Holding Online Meetings - Technical Considerations

Graphic showing a network of people on laptops and smart phones

Family obligations, health concerns, commuting time, inclement weather...these are all reasons that you may want to offer online meetings, faith development courses, small group ministry, or other creative ways of helping to keep your community connected.

Online Meeting and Webinar Platforms

Meeting and Webinar services have improved greatly since the late 2000s when they first became available. Here are a few options and their qualities:

  • Zoom is one of the most popular services, used by the UUA, UUMA and other affiliates.
    • You can join using computer or any mobile device
    • You can call in on a regular phone (long distance charges apply)
    • There is a Free version that has many features, but limits you to 40 minute meetings. Pro versions start at $15/month.
    • 300 participants, with the ability to see up to 49 videos on the screen.
    • Robust host controls, chat function, breakout rooms, whiteboarding, screen sharing (including audio/video), hand-raising
    • You can record meetings
    • Can also be used to Stream Sunday Services
  • Skype is owned by Microsoft. There does not seem to be a business version available
    • Free
    • 50 participants
    • Screen sharing, messaging
    • Instant subtitles (closed captioning)
    • Call recording

Depending on the size of your meeting, you have lots of options. The UUA uses ZoomSkype, and Google Hangouts for online meetings. Some services provide toll-free numbers for the audio, some provide regular phone numbers, and some use the Internet for audio.

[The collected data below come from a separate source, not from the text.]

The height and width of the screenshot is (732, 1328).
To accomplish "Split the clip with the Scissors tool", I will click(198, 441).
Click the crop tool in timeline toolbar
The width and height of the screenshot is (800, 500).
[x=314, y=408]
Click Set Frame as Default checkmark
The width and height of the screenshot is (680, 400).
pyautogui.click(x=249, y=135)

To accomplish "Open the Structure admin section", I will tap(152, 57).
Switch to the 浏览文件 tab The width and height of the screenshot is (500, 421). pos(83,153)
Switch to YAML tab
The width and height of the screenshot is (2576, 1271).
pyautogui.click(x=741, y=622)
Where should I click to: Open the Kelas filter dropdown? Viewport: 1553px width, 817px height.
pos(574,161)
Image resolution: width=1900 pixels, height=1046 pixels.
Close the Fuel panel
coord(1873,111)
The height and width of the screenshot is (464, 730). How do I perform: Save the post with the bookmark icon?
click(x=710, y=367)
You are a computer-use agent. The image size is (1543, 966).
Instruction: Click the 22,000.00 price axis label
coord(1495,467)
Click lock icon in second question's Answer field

  • GoToMeeting This is a platform that many business use because of the capacity (up to 3000 participants) and extra features. There are only paid versions.

Equipment Needed

  • Everyone needs a device, which can be a desktop, laptop, tablet, or even smartphone. They also need a high-speed Internet connection (wired or Wi-Fi) or at least a 4G Cellular service..
  • People who want to be seen on camera need a webcam. Tablets and smart phones include cameras, as do most laptops. USB cameras can be added to older computers.
  • People speaking need a headset with a microphone. Webcams and most laptops have a built-in microphone, but the sound will be better, and you’ll avoid feedback and room noise, by using a headset or ear buds that include both a microphone and headphones.
  • Video Conference Rooms or other spaces where you hold in-person meetings work well with a flat screen television, computer and conference cam.

Planning for an Online Meeting or Webinar

  1. Sign Up for a Service: Choose an online meeting or videoconferencing service. Sign up a few weeks ahead so you have to time to try everything out. Some services provide a free trial.
  2. Test Everything: Get your computers, webcams, and headsets together and try a dry run. Invite a few friends or colleagues to be your audience. Frequently, you’ll find out that you need to download presenter software, or update the software you downloaded earlier. It’s also important to get your hardware (and the hardware of all presenters) working with the service you are using. Also, get familiar with the controls for muting and unmuting people, sharing and unsharing the screen, and other features you plan to use.
  3. Send Invitations: Invite your participants. Some services allow you to schedule a meeting and send invitations with links. For others, you’ll need to craft an email with links or instructions.Some services require your participants to download an app, so warn them to allow time to do so before the meeting or webinar starts. Be sure to specify the time zone when you indicate the time; people may be hours ahead of or behind you.
  4. Get Ready: Well before the meeting or webinar starts, do one more sound and video check with your presenters and helpers. Close other programs on your computer so notifications don’t pop up during the meeting to distract you. Make sure you have your presentation or other visuals ready. If you’ll be on video, check the lighting. Webcams are completely unforgiving about too much or too little light. Get close enough to the webcam that your face takes up most of the vertical space in the window, and point a light at your face if needed. Put something dark and neutral behind you and put your computer and webcam on a steady surface directly in front of you.
  5. Start the Meeting: Start recording, if you want to record. (You can always edit smalltalk from the beginning of the video.) If people are new to the platform, do a mini-tutorial about how to use the chat box, etc. Be sure to introduce all speakers and stick to the agenda. Have an assistant mute folks who aren't speaking and monitor the chat box in case people are having trouble hearing or want to ask questions.
  6. Following Up: After the meeting or webinar, send out a thank-you email and include minutes, handouts, or copies of presentations. Sending an evaluation will help you with constructive feedback.